This section explains the policy attributes that govern changes to passwords.
In many deployments, Directory Server is the repository for identity data. Users should be able to change their own passwords, as specified by pwdAllowUserChange(5dsat), so you do not have to change the passwords.
After you allow users to change their own passwords, you might also want to control the circumstances under which users can change their passwords. You can use pwdSafeModify(5dsat) to specify that users who change a password must provide the correct existing password before they are allowed to replace the password. See Modifying Passwords From the Command Line When pwdSafeModify Is TRUE for an example of how to modify the password.
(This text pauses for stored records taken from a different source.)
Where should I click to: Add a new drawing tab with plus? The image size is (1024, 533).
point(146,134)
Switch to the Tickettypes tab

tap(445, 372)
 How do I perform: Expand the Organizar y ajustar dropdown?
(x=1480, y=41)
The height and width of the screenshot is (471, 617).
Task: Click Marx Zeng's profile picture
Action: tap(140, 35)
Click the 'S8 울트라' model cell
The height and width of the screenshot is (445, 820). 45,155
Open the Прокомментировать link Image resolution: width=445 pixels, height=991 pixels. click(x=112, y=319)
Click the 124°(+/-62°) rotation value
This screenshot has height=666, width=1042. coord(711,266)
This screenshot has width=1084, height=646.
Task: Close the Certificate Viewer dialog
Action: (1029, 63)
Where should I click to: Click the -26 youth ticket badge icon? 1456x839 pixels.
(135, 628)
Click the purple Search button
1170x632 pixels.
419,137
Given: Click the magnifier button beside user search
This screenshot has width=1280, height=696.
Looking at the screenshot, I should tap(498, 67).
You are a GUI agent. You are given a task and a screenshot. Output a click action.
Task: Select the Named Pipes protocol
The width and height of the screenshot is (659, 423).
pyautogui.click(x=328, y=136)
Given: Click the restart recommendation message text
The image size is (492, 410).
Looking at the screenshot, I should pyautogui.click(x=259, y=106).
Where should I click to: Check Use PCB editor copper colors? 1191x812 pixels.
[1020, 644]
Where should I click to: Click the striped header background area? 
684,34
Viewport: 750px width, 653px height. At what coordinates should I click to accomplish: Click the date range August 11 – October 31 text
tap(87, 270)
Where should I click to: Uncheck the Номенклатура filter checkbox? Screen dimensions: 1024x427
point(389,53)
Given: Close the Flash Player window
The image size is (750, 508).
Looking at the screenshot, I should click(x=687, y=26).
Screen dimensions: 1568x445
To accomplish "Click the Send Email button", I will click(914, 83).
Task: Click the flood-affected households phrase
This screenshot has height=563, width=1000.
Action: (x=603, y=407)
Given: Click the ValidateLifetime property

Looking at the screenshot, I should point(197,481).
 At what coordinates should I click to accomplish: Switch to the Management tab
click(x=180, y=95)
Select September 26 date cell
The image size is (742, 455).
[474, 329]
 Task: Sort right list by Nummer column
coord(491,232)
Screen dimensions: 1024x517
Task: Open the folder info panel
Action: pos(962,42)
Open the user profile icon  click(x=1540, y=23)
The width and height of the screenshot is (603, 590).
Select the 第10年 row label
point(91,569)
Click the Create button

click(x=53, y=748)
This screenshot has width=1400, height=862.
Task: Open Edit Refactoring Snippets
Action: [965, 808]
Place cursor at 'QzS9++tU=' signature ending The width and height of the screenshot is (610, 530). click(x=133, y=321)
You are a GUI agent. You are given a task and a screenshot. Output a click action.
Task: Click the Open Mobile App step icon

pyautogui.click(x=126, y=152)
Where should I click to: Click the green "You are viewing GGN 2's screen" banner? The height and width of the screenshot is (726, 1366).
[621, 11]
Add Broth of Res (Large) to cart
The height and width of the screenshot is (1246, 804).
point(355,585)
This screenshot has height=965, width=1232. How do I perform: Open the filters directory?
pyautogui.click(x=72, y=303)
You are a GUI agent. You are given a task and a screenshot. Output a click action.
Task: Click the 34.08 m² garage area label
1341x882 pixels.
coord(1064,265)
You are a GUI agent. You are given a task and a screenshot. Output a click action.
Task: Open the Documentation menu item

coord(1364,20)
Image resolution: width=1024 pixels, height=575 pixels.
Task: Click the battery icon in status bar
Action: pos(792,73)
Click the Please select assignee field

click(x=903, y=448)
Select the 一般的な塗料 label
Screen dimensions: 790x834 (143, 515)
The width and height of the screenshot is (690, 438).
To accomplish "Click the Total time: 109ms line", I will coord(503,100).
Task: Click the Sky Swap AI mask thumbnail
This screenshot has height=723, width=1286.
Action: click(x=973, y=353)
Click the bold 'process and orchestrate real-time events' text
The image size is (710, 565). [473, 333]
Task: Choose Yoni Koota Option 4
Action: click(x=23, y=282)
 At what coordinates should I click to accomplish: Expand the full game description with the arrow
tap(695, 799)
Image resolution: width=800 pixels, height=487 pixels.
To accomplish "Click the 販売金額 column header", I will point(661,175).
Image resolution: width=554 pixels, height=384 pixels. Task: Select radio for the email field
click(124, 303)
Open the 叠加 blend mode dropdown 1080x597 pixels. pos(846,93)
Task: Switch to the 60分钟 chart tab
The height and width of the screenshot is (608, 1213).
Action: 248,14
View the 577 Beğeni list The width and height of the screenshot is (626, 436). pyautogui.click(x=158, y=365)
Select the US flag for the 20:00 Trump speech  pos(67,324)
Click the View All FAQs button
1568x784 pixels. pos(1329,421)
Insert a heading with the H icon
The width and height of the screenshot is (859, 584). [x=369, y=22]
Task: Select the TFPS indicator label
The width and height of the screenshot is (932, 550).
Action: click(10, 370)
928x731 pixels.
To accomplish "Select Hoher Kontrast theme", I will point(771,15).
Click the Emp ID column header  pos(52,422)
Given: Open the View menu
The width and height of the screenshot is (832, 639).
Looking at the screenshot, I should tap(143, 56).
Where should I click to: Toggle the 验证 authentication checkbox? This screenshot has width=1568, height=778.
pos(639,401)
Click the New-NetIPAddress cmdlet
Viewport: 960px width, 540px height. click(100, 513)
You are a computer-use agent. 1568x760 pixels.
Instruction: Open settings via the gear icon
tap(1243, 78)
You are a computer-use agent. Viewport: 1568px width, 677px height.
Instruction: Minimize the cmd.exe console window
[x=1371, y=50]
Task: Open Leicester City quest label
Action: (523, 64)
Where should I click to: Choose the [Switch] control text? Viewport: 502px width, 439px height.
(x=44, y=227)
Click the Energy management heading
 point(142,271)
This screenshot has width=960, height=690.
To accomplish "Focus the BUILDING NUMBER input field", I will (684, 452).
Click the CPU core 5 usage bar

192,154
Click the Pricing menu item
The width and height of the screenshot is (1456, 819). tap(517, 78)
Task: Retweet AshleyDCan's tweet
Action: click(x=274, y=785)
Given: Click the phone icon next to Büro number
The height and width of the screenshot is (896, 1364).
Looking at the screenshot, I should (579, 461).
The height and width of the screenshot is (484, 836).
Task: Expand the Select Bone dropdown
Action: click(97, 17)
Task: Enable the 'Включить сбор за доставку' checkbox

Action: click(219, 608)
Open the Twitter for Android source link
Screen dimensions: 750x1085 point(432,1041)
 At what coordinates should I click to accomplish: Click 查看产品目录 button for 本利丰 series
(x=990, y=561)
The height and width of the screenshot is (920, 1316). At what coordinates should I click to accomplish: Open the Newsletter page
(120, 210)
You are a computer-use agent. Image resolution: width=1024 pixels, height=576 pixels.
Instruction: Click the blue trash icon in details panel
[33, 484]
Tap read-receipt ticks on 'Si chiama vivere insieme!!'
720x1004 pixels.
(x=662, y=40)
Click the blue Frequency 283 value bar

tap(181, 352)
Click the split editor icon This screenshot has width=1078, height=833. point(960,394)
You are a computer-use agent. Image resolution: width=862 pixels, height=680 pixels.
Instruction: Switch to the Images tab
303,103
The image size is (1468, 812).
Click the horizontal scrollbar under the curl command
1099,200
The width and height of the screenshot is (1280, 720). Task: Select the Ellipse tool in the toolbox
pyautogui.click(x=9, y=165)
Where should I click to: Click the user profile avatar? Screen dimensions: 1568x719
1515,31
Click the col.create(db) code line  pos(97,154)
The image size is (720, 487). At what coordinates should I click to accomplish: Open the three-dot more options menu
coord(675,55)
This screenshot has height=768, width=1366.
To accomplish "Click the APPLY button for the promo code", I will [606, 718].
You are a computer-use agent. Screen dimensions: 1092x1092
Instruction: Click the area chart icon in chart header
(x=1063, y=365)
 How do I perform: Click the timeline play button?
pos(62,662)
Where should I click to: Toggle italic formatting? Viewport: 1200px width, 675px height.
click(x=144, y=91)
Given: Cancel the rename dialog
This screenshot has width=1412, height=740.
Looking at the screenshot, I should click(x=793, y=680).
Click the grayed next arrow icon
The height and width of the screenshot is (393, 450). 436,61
You can prevent users from reusing passwords by using pwdInHistory(5dsat) to specify how many passwords Directory Server remembers. You can also prevent users from changing their passwords too often by setting pwdMinAge(5dsat).
In many cases either you as administrator or some application that you manage creates user entries in the directory. You can assign a user password value to change when the user first binds to the new account. You might also have to reset a user password, after which the user should change the password when next using the account. Directory Server has a specific attribute, pwdMustChange(5dsat), that you can use to indicate whether a user must change passwords after the password value is reset by another user.
You can also specify that the Directory Administrator is not subject to policy when changing passwords by setting passwordRootdnMayBypassModsChecks(5dsat).